INFORMATION |
════

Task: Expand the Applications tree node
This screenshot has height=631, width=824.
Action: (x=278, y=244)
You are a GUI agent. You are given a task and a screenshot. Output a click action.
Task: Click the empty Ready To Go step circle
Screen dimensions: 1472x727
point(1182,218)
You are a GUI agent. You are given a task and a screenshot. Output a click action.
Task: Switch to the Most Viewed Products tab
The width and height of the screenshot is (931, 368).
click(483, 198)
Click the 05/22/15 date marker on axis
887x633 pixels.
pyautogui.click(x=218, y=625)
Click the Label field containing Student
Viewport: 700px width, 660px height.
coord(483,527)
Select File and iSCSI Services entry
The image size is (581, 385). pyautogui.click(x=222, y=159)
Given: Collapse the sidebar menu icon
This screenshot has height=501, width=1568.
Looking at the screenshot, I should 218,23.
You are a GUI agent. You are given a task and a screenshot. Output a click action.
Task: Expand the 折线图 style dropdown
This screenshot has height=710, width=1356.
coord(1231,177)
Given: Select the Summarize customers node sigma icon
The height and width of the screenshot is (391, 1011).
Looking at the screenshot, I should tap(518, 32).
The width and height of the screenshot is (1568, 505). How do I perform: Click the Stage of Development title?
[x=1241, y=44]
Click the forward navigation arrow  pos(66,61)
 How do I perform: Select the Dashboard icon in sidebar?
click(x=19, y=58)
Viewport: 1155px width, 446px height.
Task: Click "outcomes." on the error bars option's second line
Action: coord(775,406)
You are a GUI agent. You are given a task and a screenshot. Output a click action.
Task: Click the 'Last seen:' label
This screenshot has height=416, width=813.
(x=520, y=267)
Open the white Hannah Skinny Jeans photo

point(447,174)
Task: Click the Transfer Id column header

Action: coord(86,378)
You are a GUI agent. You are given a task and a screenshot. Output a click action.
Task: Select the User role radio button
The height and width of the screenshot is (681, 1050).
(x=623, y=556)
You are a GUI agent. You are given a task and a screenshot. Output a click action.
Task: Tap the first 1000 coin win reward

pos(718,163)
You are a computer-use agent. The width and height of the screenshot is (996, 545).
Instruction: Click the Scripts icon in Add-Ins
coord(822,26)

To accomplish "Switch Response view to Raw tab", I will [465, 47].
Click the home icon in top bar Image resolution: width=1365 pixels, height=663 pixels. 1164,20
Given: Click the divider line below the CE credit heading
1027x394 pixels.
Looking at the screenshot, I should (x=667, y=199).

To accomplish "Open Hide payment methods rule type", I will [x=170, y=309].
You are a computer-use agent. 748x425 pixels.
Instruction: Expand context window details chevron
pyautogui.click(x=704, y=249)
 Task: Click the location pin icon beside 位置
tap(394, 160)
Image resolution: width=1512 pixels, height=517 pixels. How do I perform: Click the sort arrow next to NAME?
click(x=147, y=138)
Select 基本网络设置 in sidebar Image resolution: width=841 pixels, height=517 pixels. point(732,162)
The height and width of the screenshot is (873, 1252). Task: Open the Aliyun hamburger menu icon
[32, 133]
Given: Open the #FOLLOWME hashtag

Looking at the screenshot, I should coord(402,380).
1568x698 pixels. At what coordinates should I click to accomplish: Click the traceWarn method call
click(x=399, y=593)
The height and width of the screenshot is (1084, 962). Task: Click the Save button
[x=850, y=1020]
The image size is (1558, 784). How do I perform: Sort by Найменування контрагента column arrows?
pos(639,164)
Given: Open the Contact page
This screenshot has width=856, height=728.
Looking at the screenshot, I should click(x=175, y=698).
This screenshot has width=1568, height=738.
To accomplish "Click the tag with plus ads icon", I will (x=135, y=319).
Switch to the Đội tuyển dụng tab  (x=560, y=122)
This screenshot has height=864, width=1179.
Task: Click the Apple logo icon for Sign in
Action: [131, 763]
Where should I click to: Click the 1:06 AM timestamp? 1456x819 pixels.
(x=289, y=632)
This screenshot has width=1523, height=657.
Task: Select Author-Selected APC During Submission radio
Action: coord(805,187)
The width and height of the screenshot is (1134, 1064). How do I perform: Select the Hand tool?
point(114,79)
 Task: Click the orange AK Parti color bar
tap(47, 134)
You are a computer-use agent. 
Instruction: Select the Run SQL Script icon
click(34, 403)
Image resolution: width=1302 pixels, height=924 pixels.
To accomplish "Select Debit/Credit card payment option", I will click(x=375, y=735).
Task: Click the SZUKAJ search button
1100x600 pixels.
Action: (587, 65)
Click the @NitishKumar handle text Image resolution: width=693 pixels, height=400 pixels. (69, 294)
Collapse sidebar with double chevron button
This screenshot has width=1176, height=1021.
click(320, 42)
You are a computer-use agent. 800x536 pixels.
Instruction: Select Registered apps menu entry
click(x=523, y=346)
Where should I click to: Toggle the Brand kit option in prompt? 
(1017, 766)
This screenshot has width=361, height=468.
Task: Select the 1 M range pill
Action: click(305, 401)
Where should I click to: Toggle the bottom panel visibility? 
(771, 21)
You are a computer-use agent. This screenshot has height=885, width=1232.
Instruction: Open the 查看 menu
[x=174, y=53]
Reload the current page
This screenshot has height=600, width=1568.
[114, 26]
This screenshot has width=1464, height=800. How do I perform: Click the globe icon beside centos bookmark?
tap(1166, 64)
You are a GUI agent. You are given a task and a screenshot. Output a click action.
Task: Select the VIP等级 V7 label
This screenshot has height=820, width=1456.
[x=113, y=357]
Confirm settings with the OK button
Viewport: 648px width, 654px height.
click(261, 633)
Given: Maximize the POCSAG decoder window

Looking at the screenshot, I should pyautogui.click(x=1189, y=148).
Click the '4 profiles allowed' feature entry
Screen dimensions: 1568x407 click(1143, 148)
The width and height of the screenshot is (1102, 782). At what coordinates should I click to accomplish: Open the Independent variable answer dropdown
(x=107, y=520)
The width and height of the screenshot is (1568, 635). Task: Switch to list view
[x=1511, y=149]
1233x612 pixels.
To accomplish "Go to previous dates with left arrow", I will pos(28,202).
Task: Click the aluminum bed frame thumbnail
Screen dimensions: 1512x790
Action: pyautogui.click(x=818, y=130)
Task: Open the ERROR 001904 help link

════

YOUR ASSIGNMENT | Copy out all of the data exactly, leaving nothing out.

WRITTEN REPLY |
Task: Expand the Applications tree node
This screenshot has height=631, width=824.
Action: (x=278, y=244)
You are a GUI agent. You are given a task and a screenshot. Output a click action.
Task: Click the empty Ready To Go step circle
Screen dimensions: 1472x727
point(1182,218)
You are a GUI agent. You are given a task and a screenshot. Output a click action.
Task: Switch to the Most Viewed Products tab
The width and height of the screenshot is (931, 368).
click(483, 198)
Click the 05/22/15 date marker on axis
887x633 pixels.
pyautogui.click(x=218, y=625)
Click the Label field containing Student
Viewport: 700px width, 660px height.
coord(483,527)
Select File and iSCSI Services entry
The image size is (581, 385). pyautogui.click(x=222, y=159)
Given: Collapse the sidebar menu icon
This screenshot has height=501, width=1568.
Looking at the screenshot, I should 218,23.
You are a GUI agent. You are given a task and a screenshot. Output a click action.
Task: Expand the 折线图 style dropdown
This screenshot has height=710, width=1356.
coord(1231,177)
Given: Select the Summarize customers node sigma icon
The height and width of the screenshot is (391, 1011).
Looking at the screenshot, I should tap(518, 32).
The width and height of the screenshot is (1568, 505). How do I perform: Click the Stage of Development title?
[x=1241, y=44]
Click the forward navigation arrow  pos(66,61)
 How do I perform: Select the Dashboard icon in sidebar?
click(x=19, y=58)
Viewport: 1155px width, 446px height.
Task: Click "outcomes." on the error bars option's second line
Action: coord(775,406)
You are a GUI agent. You are given a task and a screenshot. Output a click action.
Task: Click the 'Last seen:' label
This screenshot has height=416, width=813.
(x=520, y=267)
Open the white Hannah Skinny Jeans photo

point(447,174)
Task: Click the Transfer Id column header

Action: coord(86,378)
You are a GUI agent. You are given a task and a screenshot. Output a click action.
Task: Select the User role radio button
The height and width of the screenshot is (681, 1050).
(x=623, y=556)
You are a GUI agent. You are given a task and a screenshot. Output a click action.
Task: Tap the first 1000 coin win reward

pos(718,163)
You are a computer-use agent. The width and height of the screenshot is (996, 545).
Instruction: Click the Scripts icon in Add-Ins
coord(822,26)

To accomplish "Switch Response view to Raw tab", I will [465, 47].
Click the home icon in top bar Image resolution: width=1365 pixels, height=663 pixels. 1164,20
Given: Click the divider line below the CE credit heading
1027x394 pixels.
Looking at the screenshot, I should (x=667, y=199).

To accomplish "Open Hide payment methods rule type", I will [x=170, y=309].
You are a computer-use agent. 748x425 pixels.
Instruction: Expand context window details chevron
pyautogui.click(x=704, y=249)
 Task: Click the location pin icon beside 位置
tap(394, 160)
Image resolution: width=1512 pixels, height=517 pixels. How do I perform: Click the sort arrow next to NAME?
click(x=147, y=138)
Select 基本网络设置 in sidebar Image resolution: width=841 pixels, height=517 pixels. point(732,162)
The height and width of the screenshot is (873, 1252). Task: Open the Aliyun hamburger menu icon
[32, 133]
Given: Open the #FOLLOWME hashtag

Looking at the screenshot, I should coord(402,380).
1568x698 pixels. At what coordinates should I click to accomplish: Click the traceWarn method call
click(x=399, y=593)
The height and width of the screenshot is (1084, 962). Task: Click the Save button
[x=850, y=1020]
The image size is (1558, 784). How do I perform: Sort by Найменування контрагента column arrows?
pos(639,164)
Given: Open the Contact page
This screenshot has width=856, height=728.
Looking at the screenshot, I should click(x=175, y=698).
This screenshot has width=1568, height=738.
To accomplish "Click the tag with plus ads icon", I will (x=135, y=319).
Switch to the Đội tuyển dụng tab  (x=560, y=122)
This screenshot has height=864, width=1179.
Task: Click the Apple logo icon for Sign in
Action: [131, 763]
Where should I click to: Click the 1:06 AM timestamp? 1456x819 pixels.
(x=289, y=632)
This screenshot has width=1523, height=657.
Task: Select Author-Selected APC During Submission radio
Action: coord(805,187)
The width and height of the screenshot is (1134, 1064). How do I perform: Select the Hand tool?
point(114,79)
 Task: Click the orange AK Parti color bar
tap(47, 134)
You are a computer-use agent. 
Instruction: Select the Run SQL Script icon
click(34, 403)
Image resolution: width=1302 pixels, height=924 pixels.
To accomplish "Select Debit/Credit card payment option", I will click(x=375, y=735).
Task: Click the SZUKAJ search button
1100x600 pixels.
Action: (587, 65)
Click the @NitishKumar handle text Image resolution: width=693 pixels, height=400 pixels. (69, 294)
Collapse sidebar with double chevron button
This screenshot has width=1176, height=1021.
click(320, 42)
You are a computer-use agent. 800x536 pixels.
Instruction: Select Registered apps menu entry
click(x=523, y=346)
Where should I click to: Toggle the Brand kit option in prompt? 
(1017, 766)
This screenshot has width=361, height=468.
Task: Select the 1 M range pill
Action: click(305, 401)
Where should I click to: Toggle the bottom panel visibility? 
(771, 21)
You are a computer-use agent. This screenshot has height=885, width=1232.
Instruction: Open the 查看 menu
[x=174, y=53]
Reload the current page
This screenshot has height=600, width=1568.
[114, 26]
This screenshot has width=1464, height=800. How do I perform: Click the globe icon beside centos bookmark?
tap(1166, 64)
You are a GUI agent. You are given a task and a screenshot. Output a click action.
Task: Select the VIP等级 V7 label
This screenshot has height=820, width=1456.
[x=113, y=357]
Confirm settings with the OK button
Viewport: 648px width, 654px height.
click(261, 633)
Given: Maximize the POCSAG decoder window

Looking at the screenshot, I should pyautogui.click(x=1189, y=148).
Click the '4 profiles allowed' feature entry
Screen dimensions: 1568x407 click(1143, 148)
The width and height of the screenshot is (1102, 782). At what coordinates should I click to accomplish: Open the Independent variable answer dropdown
(x=107, y=520)
The width and height of the screenshot is (1568, 635). Task: Switch to list view
[x=1511, y=149]
1233x612 pixels.
To accomplish "Go to previous dates with left arrow", I will pos(28,202).
Task: Click the aluminum bed frame thumbnail
Screen dimensions: 1512x790
Action: pyautogui.click(x=818, y=130)
Task: Open the ERROR 001904 help link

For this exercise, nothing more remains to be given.